Triton – Neptune’s own natural satellite was the first Neptunian moon to be discovered. It was initially discovered in 1846 in the Month of October by the English astronomer William Lassell. Triton is the only moon in the solar system that has a retrograde orbit. A retrograde orbit moves in the direction that is completely opposite to the planet’s rotation. The surface is mostly made up of matter believed to be Nitrogen and has an icy-cold surface. Triton is therefore considered to be the coldest known object in the solar system, with surface temperatures of almost -235°C. Triton is also thought to harbor an ocean which can pave way for new life.
After the confirmation of a pending approval, we might be able to have a glimpse of what the Triton looks like. NASA’s Jet Propulsion Laboratory proposed a patent during a conference in Texas with a mission to send a spacecraft named “Trident” to Triton with the motive of finding out whether the Triton is, in fact, a habitable world for the people of the Earth or not.
The last good glimpse we got of Neptune and Triton was during a 1989 flyby of NASA’s Voyager 2 which had to be the very first time any spacecraft had ever done in history. Below is the video of Triton captured by Voyager 2.
Rather than spending billions of dollars on the project, the proposed spacecraft called Trident aims to keep the costs down low and is roughly the “price of a small mission to the moon,” as it is mentioned in the daily report of the New York Times.
“The time is the best now to do it at a low cost,” quoted Louise Prockter at the Lunar and Planetary Science Conference in Texas. Prockter is the director of the Lunar and Planetary Institute in Houston and the principal investigator of the proposed mission to Triton.

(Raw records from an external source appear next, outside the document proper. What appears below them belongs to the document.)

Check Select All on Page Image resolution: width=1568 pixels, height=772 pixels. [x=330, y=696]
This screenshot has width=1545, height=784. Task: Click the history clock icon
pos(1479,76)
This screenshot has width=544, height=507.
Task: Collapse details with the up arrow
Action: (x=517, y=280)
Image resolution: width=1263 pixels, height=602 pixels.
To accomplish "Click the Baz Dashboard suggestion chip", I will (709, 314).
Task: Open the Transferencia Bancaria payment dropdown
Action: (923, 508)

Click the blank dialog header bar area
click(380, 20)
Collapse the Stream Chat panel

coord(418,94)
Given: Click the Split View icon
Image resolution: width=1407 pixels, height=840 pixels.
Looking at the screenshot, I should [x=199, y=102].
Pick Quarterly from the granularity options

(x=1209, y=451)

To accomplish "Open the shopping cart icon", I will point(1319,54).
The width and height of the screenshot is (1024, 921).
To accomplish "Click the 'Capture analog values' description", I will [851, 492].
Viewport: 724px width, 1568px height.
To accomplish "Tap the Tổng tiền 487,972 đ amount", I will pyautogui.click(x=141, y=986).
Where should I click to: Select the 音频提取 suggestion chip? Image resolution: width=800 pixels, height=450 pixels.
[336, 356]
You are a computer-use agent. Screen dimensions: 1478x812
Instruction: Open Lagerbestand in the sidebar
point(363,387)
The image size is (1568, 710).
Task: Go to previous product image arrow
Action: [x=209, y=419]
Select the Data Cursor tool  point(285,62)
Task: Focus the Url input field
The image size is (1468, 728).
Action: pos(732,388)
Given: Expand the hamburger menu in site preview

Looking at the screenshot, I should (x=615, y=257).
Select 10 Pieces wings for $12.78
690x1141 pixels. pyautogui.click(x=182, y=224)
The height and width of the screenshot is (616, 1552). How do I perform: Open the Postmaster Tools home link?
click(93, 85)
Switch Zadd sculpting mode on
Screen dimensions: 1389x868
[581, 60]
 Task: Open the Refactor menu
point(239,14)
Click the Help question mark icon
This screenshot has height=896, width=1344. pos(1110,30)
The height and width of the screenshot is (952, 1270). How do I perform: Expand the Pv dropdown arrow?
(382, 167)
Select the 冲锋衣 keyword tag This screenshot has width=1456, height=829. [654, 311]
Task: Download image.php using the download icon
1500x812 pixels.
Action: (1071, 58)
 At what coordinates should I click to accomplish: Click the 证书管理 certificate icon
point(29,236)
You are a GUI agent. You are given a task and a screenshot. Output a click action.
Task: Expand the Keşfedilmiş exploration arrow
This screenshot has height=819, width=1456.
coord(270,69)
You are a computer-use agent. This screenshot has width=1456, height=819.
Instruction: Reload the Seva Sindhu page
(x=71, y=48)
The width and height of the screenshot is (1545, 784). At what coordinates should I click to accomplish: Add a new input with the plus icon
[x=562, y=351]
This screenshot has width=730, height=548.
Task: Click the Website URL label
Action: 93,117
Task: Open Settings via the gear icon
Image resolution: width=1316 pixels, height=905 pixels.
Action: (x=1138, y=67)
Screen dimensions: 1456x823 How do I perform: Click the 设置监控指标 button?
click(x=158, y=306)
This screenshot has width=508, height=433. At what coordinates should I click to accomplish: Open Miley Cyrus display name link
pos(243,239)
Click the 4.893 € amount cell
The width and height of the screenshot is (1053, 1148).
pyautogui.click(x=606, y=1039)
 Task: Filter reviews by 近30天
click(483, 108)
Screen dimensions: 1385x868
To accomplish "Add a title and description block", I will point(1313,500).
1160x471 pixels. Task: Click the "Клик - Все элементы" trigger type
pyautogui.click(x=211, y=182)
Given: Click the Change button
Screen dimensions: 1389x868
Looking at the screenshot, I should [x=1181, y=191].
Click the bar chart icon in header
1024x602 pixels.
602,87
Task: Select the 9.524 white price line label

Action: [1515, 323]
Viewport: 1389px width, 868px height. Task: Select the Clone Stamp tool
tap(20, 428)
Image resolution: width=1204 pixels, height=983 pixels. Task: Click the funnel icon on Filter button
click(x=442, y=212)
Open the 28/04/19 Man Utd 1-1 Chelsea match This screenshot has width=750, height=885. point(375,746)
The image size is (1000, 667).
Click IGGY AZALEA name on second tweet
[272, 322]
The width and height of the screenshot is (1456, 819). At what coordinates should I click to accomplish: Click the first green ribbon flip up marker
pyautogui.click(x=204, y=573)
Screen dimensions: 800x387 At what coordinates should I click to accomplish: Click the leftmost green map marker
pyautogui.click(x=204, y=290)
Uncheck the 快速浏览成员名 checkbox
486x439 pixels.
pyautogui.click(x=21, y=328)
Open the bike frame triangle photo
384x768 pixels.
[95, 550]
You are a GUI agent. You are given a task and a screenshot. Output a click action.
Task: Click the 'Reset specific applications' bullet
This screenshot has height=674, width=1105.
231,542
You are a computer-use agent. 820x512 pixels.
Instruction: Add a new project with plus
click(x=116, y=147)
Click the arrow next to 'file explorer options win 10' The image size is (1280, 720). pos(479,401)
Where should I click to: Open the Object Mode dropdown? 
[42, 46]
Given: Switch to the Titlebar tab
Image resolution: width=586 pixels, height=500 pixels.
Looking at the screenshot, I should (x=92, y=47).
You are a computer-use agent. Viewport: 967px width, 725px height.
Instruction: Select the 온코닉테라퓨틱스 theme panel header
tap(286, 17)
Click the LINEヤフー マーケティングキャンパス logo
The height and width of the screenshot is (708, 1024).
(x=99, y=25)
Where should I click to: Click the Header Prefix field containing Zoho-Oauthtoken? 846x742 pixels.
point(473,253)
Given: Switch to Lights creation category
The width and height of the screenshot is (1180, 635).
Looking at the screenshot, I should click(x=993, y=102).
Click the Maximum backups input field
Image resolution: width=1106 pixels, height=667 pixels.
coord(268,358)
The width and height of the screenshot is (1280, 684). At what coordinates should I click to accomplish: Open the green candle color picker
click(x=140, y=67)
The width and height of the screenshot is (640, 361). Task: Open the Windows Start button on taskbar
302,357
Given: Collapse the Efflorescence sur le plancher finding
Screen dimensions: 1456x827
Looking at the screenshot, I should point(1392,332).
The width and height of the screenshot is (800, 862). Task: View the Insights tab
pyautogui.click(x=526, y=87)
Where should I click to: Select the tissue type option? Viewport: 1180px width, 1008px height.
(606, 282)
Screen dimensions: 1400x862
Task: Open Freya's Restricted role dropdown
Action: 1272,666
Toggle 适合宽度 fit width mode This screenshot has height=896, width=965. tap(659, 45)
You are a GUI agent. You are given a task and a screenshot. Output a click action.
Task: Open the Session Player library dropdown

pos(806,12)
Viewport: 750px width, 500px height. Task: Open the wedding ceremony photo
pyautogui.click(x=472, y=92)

According to the reports, if the mission to the Triton becomes a successful one and if it gives positive results by proving that new life can be created up there, it will be a huge achievement for us.
The outer solar system routine visits are usually conducted as NASA flagship missions that cost billions of dollars, like the recently concluded Cassini mission to Saturn or the Europa Clipper spacecraft set for launch in the 2020s.
Although these missions produce significant achievements of great importance to mankind, less expensive missions also exist which might add up to the advanced study of planetary science.
On Mars, no single spacecraft was sent to do everything, but in aggregate and over time, the robots sent there revealed the planet’s watery and ocean-like past and set the stage for future astronauts to make a visit and follow up.
Keeping all that aside, let us hope that at least on Triton we find the existence of life in some form.